A verdadeira insustentabilidade

O Estado-providência só sobrevive, e mal, pelo imposto e pela dívida.

A esquerda não gosta nada de ouvir que o Estado-providência (ou, se quiserem, o Estado social) não pode continuar. Mas tarde ou cedo terá de ouvir.

Como dizia De Gaulle, as coisas são como são e não como nós gostaríamos que elas fossem. Esta semana, Sir David Nicholson, que dirigiu o Serviço de Saúde Inglês durante oito anos, declarou que ele não era “sustentável”. Não custa perceber porquê. Quando cheguei a Inglaterra, para mim, o Serviço de Saúde (já um modelo querido do Estado social) não passava do dr.
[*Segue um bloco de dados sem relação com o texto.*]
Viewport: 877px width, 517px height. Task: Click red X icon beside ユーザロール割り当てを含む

Davis, um velho simpático que me receitava pílulas (sempre as mesmas), de quando em quando me auscultava e me aconselhava a deixar de fumar. Hoje, não há medida comum entre esta medicina doméstica e barata e a medicina que se pratica correntemente em qualquer hospital.
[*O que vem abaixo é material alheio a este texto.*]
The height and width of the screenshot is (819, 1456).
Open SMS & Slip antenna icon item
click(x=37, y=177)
A invenção de milhares de novas drogas, de novos meios de diagnóstico (que naquela altura não existiam) e de tratamentos cada vez mais sofisticados tornou a assistência médica uma operação complicadíssima e terrivelmente cara. Pior: criou no público interessado a exigência, aliás justa, de nenhum recurso disponível lhe ser recusado. O dr. Davis não custava muito ao contribuinte, um hospital com o equipamento e a especialização que se considera agora indispensável custa rios de dinheiro. E, à medida que a ciência e a tecnologia se desenvolverem, como de certeza acontecerá, vai custar mais. Nem uma óptima organização e uma óptima gestão podem parar, abrandar ou reverter esta tendência. O dr. Davis morreu; em 2014, uma dezena de profissionais de vária espécie e pena envolve fatalmente um indivíduo com a sua sabedoria e os seus cuidados.

A saúde é o caso mais claro. Mas basta pensar no ensino obrigatório e gratuito, idealmente até à universidade, que pressupõe uma infinidade de professores, de edifícios, pelo menos, meio decentes e uma regra universal e bem definida. Para agravar a questão, o momento em que se pretendia “educar” toda a gente foi também o momento em que simultaneamente se pretendeu “libertar” toda a gente. A família, que ajudava e completava a escola, está frágil ou, para efeitos práticos, desapareceu, e a escola teve de a substituir. O peso financeiro disto aumentou de ano para ano, de dia para dia, e não se prevê que alguma vez venha a diminuir. O Estado-providência, que persiste em crescer à mínima oportunidade, só sobrevive, e mal, pelo imposto e pela dívida, e o imposto e a dívida reduziram a Europa, não falo aqui especialmente de Portugal, a uma situação de insustentabilidade. Da verdadeira insustentabilidade.